Which lines of the entries below hold the word "will"? Report each of them.

** Opening DATASET RECORDS block **

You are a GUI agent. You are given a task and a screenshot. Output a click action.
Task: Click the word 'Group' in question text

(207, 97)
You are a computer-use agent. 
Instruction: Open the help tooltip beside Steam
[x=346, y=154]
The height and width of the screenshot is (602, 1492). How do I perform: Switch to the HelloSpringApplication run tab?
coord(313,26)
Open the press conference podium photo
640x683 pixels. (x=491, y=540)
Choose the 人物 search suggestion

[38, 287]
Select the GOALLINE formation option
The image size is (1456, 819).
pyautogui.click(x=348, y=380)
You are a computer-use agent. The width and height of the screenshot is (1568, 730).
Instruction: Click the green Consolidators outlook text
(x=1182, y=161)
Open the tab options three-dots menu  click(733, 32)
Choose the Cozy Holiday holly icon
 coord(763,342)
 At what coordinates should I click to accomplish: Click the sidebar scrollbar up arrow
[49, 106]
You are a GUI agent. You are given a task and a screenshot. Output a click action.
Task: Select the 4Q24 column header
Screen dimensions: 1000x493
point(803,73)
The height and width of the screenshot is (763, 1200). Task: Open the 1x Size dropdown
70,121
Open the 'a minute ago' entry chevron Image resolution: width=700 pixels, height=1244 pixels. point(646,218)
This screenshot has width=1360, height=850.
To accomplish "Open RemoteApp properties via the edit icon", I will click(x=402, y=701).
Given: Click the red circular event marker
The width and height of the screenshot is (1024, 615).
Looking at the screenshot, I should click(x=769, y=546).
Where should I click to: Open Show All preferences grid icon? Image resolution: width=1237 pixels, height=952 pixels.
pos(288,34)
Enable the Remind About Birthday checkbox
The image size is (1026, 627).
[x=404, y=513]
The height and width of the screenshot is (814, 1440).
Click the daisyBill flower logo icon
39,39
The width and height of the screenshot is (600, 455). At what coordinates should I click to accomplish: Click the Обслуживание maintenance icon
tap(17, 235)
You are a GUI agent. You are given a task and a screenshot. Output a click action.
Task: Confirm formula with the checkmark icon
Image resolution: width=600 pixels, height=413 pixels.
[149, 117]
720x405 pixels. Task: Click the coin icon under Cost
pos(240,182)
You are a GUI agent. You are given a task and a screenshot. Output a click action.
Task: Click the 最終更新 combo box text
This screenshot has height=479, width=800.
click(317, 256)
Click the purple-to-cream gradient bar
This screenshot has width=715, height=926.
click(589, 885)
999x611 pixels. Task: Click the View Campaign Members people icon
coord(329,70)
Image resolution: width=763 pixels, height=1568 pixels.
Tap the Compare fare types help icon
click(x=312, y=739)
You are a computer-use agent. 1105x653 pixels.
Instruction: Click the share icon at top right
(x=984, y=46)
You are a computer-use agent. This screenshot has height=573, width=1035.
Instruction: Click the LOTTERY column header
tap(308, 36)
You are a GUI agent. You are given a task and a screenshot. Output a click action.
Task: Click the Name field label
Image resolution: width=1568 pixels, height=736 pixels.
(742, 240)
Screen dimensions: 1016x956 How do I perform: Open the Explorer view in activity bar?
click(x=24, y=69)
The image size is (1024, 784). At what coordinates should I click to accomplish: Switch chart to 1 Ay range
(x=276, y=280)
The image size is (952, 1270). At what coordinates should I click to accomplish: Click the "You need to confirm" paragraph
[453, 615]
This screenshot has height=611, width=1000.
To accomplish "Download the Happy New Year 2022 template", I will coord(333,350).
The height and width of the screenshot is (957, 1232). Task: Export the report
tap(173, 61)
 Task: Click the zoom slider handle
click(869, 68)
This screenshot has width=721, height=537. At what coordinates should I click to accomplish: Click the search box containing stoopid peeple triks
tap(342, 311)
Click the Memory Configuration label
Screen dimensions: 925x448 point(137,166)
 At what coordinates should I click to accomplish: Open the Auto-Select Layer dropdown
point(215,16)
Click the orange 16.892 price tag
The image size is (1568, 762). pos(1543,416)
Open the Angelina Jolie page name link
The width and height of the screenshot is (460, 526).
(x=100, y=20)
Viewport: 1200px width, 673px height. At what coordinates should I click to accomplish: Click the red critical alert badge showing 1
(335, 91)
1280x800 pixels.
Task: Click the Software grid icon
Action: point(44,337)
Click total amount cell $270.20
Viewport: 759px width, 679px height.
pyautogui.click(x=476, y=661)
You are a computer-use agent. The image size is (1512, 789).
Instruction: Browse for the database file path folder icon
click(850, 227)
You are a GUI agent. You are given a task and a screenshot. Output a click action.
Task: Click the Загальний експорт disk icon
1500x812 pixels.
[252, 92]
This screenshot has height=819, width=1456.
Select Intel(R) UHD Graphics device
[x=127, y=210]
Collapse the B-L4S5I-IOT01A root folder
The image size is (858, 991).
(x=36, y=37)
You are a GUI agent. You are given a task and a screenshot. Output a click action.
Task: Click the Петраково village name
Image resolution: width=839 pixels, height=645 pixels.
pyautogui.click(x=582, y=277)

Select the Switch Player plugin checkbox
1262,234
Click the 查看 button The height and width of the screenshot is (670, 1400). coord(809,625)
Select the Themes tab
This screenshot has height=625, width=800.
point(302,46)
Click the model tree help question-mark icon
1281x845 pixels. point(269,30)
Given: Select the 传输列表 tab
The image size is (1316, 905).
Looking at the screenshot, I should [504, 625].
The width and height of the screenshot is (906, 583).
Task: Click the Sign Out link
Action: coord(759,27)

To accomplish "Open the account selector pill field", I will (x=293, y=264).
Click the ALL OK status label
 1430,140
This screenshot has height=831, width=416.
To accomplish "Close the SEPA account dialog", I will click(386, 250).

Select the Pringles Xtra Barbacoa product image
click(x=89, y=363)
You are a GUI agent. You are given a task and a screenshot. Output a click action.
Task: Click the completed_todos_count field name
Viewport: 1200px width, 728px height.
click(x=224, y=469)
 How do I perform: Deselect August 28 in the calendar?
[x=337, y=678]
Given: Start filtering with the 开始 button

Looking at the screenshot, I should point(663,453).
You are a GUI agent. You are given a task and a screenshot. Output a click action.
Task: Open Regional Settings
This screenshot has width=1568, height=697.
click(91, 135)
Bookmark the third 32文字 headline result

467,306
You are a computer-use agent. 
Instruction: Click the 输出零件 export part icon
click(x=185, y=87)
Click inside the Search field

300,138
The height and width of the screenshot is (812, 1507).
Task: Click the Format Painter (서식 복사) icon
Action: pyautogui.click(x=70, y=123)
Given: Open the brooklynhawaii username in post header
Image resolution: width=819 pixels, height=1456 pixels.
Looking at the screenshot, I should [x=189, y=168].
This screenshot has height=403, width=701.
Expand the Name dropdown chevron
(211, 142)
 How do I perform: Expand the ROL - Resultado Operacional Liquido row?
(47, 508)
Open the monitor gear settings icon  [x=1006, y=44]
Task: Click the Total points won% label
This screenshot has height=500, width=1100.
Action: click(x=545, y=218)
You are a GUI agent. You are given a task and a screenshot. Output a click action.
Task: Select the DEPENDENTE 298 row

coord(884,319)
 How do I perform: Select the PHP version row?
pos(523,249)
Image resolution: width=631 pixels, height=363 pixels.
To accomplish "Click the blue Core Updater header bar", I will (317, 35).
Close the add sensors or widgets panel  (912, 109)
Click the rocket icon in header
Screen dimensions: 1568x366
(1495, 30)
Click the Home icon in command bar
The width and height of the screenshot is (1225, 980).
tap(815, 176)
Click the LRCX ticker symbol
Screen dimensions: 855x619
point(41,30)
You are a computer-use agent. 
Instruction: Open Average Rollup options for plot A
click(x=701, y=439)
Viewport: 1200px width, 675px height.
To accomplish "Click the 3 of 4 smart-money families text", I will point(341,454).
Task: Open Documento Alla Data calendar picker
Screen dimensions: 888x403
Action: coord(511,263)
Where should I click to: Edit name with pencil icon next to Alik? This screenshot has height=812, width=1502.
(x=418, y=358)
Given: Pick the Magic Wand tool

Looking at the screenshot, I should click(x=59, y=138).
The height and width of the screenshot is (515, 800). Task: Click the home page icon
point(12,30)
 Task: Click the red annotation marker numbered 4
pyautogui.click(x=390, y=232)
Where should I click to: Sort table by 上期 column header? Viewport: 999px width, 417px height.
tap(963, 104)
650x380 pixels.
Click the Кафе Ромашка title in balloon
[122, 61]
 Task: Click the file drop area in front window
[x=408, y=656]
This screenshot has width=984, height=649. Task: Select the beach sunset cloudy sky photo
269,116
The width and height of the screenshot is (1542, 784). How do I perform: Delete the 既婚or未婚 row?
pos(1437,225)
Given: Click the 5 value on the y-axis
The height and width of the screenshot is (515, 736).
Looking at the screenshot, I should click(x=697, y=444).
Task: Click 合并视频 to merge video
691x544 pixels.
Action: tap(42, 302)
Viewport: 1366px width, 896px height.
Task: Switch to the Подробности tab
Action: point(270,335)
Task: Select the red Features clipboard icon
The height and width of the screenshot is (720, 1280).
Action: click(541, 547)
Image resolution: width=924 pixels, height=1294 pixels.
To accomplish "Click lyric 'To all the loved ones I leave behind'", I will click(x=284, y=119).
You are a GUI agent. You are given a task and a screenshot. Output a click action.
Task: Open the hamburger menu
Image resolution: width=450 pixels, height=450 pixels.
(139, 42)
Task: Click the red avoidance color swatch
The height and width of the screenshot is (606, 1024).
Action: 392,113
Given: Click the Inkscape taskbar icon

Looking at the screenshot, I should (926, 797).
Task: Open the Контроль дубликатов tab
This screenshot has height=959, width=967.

** Closing DATASET RECORDS block **

RESPONSE FOR THIS EXERCISE:
To accomplish "Open RemoteApp properties via the edit icon", I will click(x=402, y=701).
To accomplish "Download the Happy New Year 2022 template", I will coord(333,350).
To accomplish "Open the account selector pill field", I will (x=293, y=264).
To accomplish "Close the SEPA account dialog", I will click(386, 250).
To accomplish "Click the blue Core Updater header bar", I will (317, 35).
To accomplish "Click the 3 of 4 smart-money families text", I will point(341,454).
To accomplish "Click lyric 'To all the loved ones I leave behind'", I will click(x=284, y=119).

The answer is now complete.